One time there was a guy I knew that built his own system, but he couldnt get it to power on, it was basically the same issue that the OP has, but this was a brand new build. It was an AMD based system, but it would only beep that the processor was dammaged, so even though the first thought was the proc was dammaged, I decided to check the issue. 1. no thermal compound, so we put some on, and then it booted but could not get to anything but the bios. I kept asking if it was the right heatsink he had (I have always been into monster sized heatsinks, and he had a tiny little one he bought separate from the proc). He said yeah, so I didnt question it.

After a week he came back and told me he found out the heatsink was for intel systems and OLD AMD's... Computer still works like a charm to this day.

~AMD says burn baby burn~

I'm starting to really wonder about AMD though. I have always liked them for the price to value ratio, and I have always had great results from them, even with gaming.
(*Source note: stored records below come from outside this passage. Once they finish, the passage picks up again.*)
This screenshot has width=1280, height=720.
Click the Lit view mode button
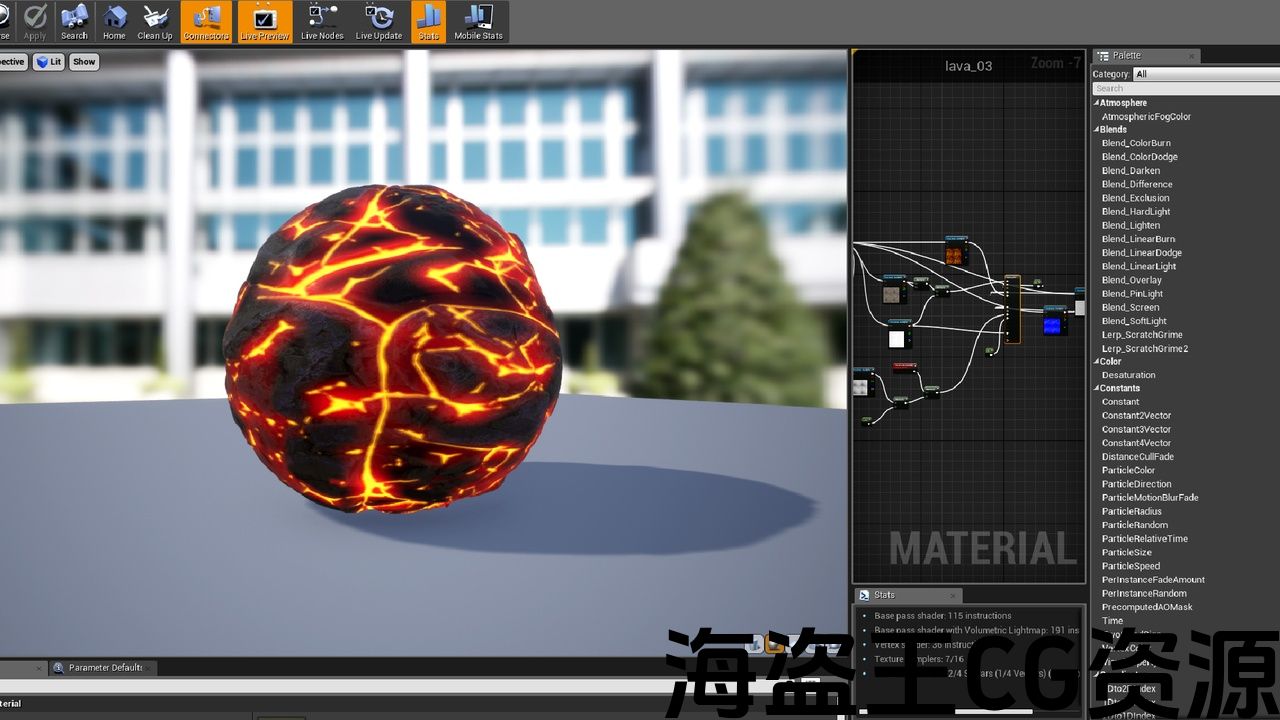click(49, 62)
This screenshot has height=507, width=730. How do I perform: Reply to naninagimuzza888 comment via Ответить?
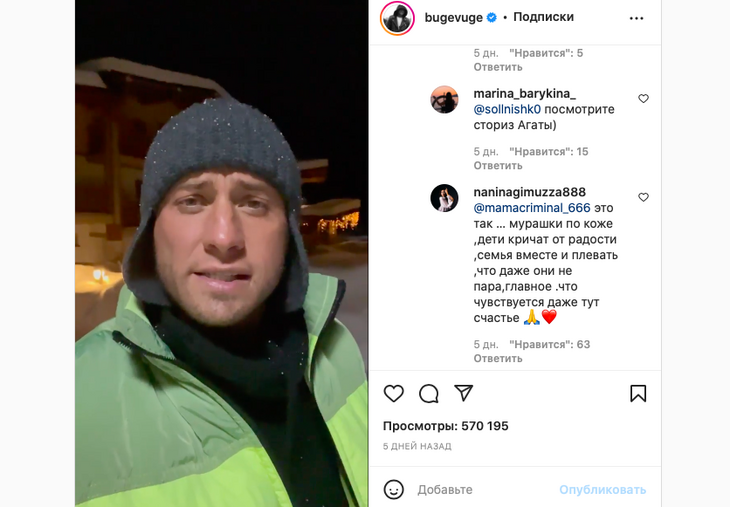click(x=498, y=358)
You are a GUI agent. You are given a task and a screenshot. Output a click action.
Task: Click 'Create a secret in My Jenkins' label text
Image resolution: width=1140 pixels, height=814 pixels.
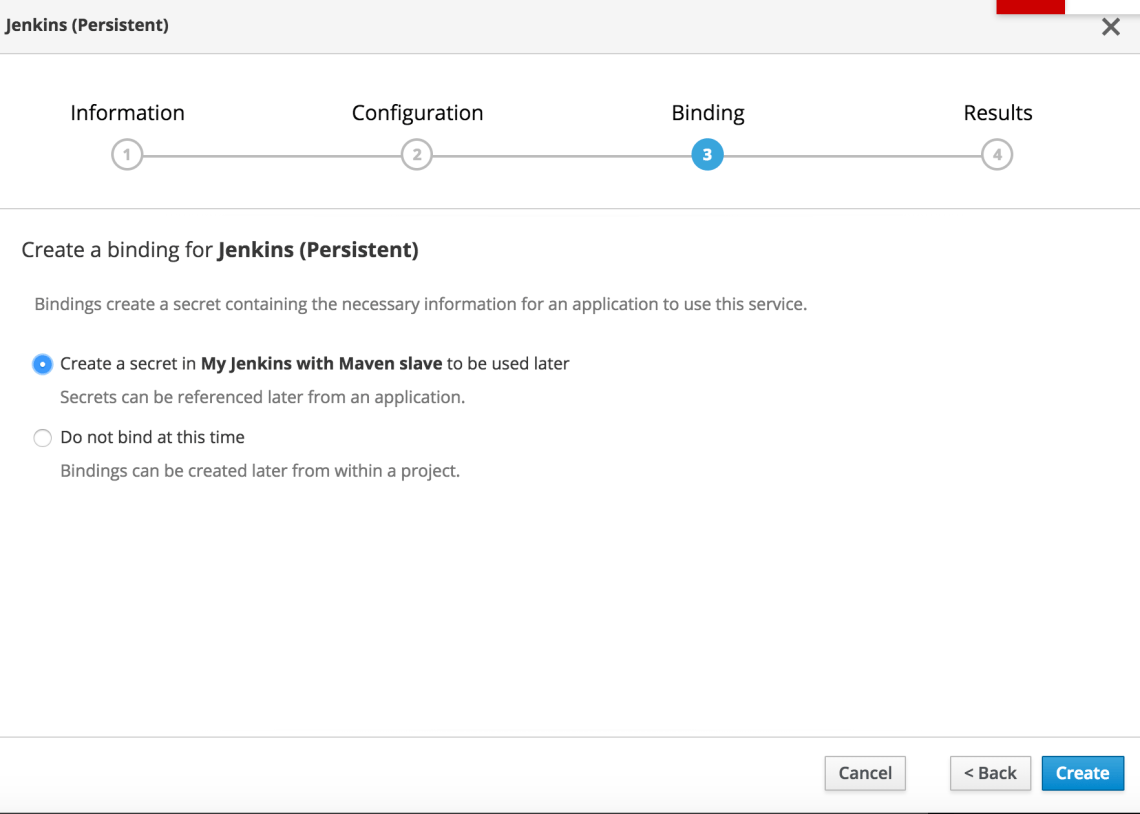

I have talked to people that have the phenom X2 quads and they said they love it, and that the price point vs. noticable performance difference greatly outweighs buying a corei7. I have seen the benchmarks and blahblahblah, but at the same time, I wonder how it is in real life side by side.

I mean yah, you could run a webserver/photoshop/ 3 instances of a vm/and play a game on a core i7, but... even though some of us do that, not too many, including myself because I like having just a few programs open at a time. I believe in conservation and simplicity in my own desktop for the point of productivity (which is probably just because i'm gettin a lil' old in my ways) but at the end of the day, if you have only a few programs open and wanna play FarCry2, it's the video card that really makes the difference...

@the same rate though now, it seems AMD has little going for it since the i7 boards are going down in price, and it kinda pissed me off that AMD thought "hey I know what will make us competitive, lets take the phenom x1's with the 2 bad cores, and rebrand them into overclocked Athlons"... They could have just worked on bringing back the Athlon name as a flagship, not a crapchip that my old Athlon X2 5600+ could outdo. (and mine is a REAL athlon).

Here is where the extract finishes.